因為骨折的修復經歷血腫形成、血腫機化、骨痂形成和骨痂改建4個階段。當成骨大于或等于破骨的時候，骨損傷的修復過程才能順利進行，當骨的穩定受到破壞時，則需要新生骨組織修復創傷造成的缺損，此時可見大量毛細血管自骨折端長出，為骨修復提供所需的因子、細胞及養料，直至軟骨基質骨化并進一步形成骨組織[5]。在骨的生長及修復過程中，人們發現骨形成蛋白（BMP）是一類具有骨誘導性的因子，其中BMP-2是轉化生長因子 家族成員之一，具有誘導未分化間充質肝細胞向成軟骨細胞和成骨細胞定向轉化與增殖能力，具有促進成骨細胞分化成熟，參與骨和軟骨生長發育及其重建過程，進而加速骨折修復[6]。VEGF為特征性的內皮性生長因子，在體內體外，正常生長發育和病理過程中都可以特異性促進血管內皮細胞的增殖和誘導血管生成，包括內皮及內皮源性細胞、軟骨及骨細胞在內的多種細胞都可以分泌VEGF，其家族成員有VEGFA、胎盤生長因子（PLGF），VEGF-B、-C、-D和E[7]。通常所熟悉的VEGF—般是指VEGF-A，廣泛分布于各種組織以骨及心臟組織數量最多，有多種亞型，每種亞型都有各自不同的生物性能在血管生成中發揮相應作用[8]。

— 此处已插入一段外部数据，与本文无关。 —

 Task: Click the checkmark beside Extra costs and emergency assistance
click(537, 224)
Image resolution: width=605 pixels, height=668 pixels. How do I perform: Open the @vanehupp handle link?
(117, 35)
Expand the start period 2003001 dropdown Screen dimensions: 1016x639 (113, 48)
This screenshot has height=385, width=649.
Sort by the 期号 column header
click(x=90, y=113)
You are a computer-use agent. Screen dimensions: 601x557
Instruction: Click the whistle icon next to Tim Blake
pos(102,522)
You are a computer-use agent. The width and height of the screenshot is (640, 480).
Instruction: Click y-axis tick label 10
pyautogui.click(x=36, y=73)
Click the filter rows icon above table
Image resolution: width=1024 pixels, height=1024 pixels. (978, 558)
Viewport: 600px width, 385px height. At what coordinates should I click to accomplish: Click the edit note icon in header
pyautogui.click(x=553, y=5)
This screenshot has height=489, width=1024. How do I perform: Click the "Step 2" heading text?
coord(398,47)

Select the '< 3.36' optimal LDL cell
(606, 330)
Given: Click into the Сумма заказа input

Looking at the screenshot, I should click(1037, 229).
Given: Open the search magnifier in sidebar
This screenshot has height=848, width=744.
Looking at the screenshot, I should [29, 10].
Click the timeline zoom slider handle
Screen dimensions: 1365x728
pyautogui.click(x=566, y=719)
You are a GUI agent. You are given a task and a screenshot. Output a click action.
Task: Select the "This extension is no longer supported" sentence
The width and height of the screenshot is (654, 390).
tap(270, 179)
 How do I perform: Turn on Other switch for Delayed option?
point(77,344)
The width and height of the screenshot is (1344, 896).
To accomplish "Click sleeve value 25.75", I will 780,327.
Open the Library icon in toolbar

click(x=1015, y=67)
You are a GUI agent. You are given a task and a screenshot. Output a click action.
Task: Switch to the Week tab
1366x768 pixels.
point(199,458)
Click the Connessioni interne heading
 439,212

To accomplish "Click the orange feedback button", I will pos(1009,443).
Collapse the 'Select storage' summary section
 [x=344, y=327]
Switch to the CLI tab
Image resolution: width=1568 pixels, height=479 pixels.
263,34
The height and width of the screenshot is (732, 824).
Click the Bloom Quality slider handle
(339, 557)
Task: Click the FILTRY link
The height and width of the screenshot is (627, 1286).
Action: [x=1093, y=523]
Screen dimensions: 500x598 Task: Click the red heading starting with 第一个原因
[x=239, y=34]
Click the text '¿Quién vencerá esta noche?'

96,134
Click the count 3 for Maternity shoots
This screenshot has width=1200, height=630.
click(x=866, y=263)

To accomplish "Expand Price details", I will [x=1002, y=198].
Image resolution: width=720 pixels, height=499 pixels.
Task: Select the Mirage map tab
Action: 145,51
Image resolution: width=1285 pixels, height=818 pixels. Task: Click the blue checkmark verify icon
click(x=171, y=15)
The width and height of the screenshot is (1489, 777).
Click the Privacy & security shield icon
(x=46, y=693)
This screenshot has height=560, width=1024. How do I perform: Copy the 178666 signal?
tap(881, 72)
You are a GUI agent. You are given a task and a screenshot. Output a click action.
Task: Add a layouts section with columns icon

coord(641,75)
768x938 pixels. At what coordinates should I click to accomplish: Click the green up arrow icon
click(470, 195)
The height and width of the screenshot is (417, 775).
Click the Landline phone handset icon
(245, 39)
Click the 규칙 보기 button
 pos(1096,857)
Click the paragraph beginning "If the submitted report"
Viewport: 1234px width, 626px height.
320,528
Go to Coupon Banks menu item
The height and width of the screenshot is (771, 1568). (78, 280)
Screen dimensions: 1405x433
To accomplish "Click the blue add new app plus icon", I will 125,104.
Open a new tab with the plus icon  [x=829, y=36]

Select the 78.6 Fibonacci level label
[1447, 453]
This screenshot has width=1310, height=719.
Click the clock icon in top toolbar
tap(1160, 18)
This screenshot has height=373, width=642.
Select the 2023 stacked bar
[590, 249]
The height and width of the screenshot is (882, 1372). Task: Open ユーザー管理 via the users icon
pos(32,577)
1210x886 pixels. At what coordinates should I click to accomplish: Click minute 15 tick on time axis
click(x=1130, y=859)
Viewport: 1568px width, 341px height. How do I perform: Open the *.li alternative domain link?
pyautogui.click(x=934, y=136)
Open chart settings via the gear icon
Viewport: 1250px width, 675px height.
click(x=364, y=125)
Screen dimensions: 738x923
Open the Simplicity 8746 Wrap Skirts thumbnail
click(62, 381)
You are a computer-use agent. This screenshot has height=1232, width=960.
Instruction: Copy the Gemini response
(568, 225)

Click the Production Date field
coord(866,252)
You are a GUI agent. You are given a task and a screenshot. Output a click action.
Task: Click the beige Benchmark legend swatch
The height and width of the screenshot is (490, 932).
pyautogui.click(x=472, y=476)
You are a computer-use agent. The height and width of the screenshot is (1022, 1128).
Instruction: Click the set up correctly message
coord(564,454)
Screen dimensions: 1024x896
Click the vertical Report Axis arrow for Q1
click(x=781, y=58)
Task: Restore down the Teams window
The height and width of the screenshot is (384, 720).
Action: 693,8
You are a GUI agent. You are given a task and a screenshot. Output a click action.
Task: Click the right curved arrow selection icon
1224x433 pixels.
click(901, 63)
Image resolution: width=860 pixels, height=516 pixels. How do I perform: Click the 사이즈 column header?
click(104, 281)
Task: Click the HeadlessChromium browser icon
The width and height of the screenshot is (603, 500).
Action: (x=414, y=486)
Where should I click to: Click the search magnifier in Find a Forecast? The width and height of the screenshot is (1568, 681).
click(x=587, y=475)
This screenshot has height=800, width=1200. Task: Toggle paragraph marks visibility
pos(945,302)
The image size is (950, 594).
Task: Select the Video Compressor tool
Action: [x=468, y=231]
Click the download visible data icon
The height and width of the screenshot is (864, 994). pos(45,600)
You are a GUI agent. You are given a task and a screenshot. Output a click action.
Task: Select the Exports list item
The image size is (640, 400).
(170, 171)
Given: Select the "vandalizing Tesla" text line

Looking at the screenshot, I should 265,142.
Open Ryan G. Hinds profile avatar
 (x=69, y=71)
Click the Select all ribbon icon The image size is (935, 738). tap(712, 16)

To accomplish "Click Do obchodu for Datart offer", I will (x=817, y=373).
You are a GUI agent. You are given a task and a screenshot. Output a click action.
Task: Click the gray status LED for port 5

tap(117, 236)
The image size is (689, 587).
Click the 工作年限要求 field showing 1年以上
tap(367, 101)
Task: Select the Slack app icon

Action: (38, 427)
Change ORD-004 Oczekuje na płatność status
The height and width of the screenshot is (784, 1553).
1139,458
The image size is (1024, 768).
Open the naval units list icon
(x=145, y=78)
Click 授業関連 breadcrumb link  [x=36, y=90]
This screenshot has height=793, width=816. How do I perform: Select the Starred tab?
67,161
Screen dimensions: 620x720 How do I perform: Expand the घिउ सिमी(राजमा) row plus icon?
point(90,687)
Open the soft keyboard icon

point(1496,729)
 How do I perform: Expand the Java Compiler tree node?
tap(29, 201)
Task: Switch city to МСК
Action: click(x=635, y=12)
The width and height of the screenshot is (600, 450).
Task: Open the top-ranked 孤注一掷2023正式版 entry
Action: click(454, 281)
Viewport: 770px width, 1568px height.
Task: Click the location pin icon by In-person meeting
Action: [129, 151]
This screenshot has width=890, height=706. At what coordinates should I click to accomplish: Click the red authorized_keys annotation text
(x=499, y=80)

BMP對成骨的誘導為級聯過程，大致可分為4個階段[9]：（1）趨化階段。植入后0～3 d，局部基質干細胞的形態、行為和數量出現改變；（2）分化階段。植入后4～l0d，基質干細胞開始分化，可觀察到軟骨類細胞出現如軟骨祖細胞，伴隨多種結締組織細胞的遷移；（3）骨質形成階段。軟骨基質在植入后10～20d開始合成，并在植入物的有血管區發生軟骨內成骨，出現骨細胞并有沉積形成新生編織骨，軟骨組織形成于無血管區；（4）改建階段。植入后2～30d，新生骨趨于成熟，編織骨不斷重塑逐漸形成具有骨髓的板層骨。選擇第1、2及4周符合骨誘導周期，能更好地觀察其中的改變。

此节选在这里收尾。